EXERCISE AIM »
Having read the material, return every line of it exactly.
┌────────
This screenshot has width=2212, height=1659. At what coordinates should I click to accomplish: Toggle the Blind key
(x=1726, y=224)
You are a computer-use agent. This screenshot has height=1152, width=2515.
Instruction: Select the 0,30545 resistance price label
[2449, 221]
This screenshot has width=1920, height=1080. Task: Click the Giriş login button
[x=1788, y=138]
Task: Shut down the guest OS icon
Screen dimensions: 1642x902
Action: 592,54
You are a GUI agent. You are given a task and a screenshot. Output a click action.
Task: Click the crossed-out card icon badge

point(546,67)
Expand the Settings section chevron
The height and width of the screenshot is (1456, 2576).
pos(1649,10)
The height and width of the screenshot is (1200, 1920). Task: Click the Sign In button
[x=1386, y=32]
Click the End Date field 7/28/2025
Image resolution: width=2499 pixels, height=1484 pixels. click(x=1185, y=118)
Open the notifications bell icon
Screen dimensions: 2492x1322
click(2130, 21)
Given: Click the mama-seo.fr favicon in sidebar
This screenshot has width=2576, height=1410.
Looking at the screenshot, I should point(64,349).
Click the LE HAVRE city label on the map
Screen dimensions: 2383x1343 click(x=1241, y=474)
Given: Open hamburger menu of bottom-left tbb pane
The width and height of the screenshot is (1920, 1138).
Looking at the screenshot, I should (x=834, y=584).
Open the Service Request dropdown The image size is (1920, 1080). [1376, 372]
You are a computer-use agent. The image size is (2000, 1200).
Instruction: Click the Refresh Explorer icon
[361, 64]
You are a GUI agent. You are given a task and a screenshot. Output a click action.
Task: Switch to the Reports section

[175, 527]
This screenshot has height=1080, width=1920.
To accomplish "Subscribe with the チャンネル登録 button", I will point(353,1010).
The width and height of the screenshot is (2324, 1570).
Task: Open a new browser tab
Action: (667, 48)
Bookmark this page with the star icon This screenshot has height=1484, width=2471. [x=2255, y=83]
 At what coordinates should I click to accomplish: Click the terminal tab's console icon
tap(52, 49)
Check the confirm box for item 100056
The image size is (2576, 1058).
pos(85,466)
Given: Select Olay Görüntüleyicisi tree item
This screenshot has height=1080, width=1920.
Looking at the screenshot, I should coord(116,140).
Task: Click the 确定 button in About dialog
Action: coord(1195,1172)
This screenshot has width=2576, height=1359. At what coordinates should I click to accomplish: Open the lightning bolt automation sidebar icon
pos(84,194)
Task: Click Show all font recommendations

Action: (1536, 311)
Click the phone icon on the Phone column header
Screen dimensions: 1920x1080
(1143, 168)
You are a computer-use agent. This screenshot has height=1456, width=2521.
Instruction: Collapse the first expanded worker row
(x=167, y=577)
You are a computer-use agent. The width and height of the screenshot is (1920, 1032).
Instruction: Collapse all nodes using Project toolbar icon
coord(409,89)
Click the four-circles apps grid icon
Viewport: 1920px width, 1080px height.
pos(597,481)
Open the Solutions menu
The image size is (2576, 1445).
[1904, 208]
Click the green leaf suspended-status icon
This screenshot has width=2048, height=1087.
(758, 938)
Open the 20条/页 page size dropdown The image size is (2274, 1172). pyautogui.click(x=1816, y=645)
└────────
ANSWER AREA »
This screenshot has width=2212, height=1659. At what coordinates should I click to accomplish: Toggle the Blind key
(x=1726, y=224)
You are a computer-use agent. This screenshot has height=1152, width=2515.
Instruction: Select the 0,30545 resistance price label
[2449, 221]
This screenshot has width=1920, height=1080. Task: Click the Giriş login button
[x=1788, y=138]
Task: Shut down the guest OS icon
Screen dimensions: 1642x902
Action: 592,54
You are a GUI agent. You are given a task and a screenshot. Output a click action.
Task: Click the crossed-out card icon badge

point(546,67)
Expand the Settings section chevron
The height and width of the screenshot is (1456, 2576).
pos(1649,10)
The height and width of the screenshot is (1200, 1920). Task: Click the Sign In button
[x=1386, y=32]
Click the End Date field 7/28/2025
Image resolution: width=2499 pixels, height=1484 pixels. click(x=1185, y=118)
Open the notifications bell icon
Screen dimensions: 2492x1322
click(2130, 21)
Given: Click the mama-seo.fr favicon in sidebar
This screenshot has width=2576, height=1410.
Looking at the screenshot, I should point(64,349).
Click the LE HAVRE city label on the map
Screen dimensions: 2383x1343 click(x=1241, y=474)
Given: Open hamburger menu of bottom-left tbb pane
The width and height of the screenshot is (1920, 1138).
Looking at the screenshot, I should (x=834, y=584).
Open the Service Request dropdown The image size is (1920, 1080). [1376, 372]
You are a computer-use agent. The image size is (2000, 1200).
Instruction: Click the Refresh Explorer icon
[361, 64]
You are a GUI agent. You are given a task and a screenshot. Output a click action.
Task: Switch to the Reports section

[175, 527]
This screenshot has height=1080, width=1920.
To accomplish "Subscribe with the チャンネル登録 button", I will point(353,1010).
The width and height of the screenshot is (2324, 1570).
Task: Open a new browser tab
Action: (667, 48)
Bookmark this page with the star icon This screenshot has height=1484, width=2471. [x=2255, y=83]
 At what coordinates should I click to accomplish: Click the terminal tab's console icon
tap(52, 49)
Check the confirm box for item 100056
The image size is (2576, 1058).
pos(85,466)
Given: Select Olay Görüntüleyicisi tree item
This screenshot has height=1080, width=1920.
Looking at the screenshot, I should coord(116,140).
Task: Click the 确定 button in About dialog
Action: coord(1195,1172)
This screenshot has width=2576, height=1359. At what coordinates should I click to accomplish: Open the lightning bolt automation sidebar icon
pos(84,194)
Task: Click Show all font recommendations

Action: (1536, 311)
Click the phone icon on the Phone column header
Screen dimensions: 1920x1080
(1143, 168)
You are a computer-use agent. This screenshot has height=1456, width=2521.
Instruction: Collapse the first expanded worker row
(x=167, y=577)
You are a computer-use agent. The width and height of the screenshot is (1920, 1032).
Instruction: Collapse all nodes using Project toolbar icon
coord(409,89)
Click the four-circles apps grid icon
Viewport: 1920px width, 1080px height.
pos(597,481)
Open the Solutions menu
The image size is (2576, 1445).
[1904, 208]
Click the green leaf suspended-status icon
This screenshot has width=2048, height=1087.
(758, 938)
Open the 20条/页 page size dropdown The image size is (2274, 1172). pyautogui.click(x=1816, y=645)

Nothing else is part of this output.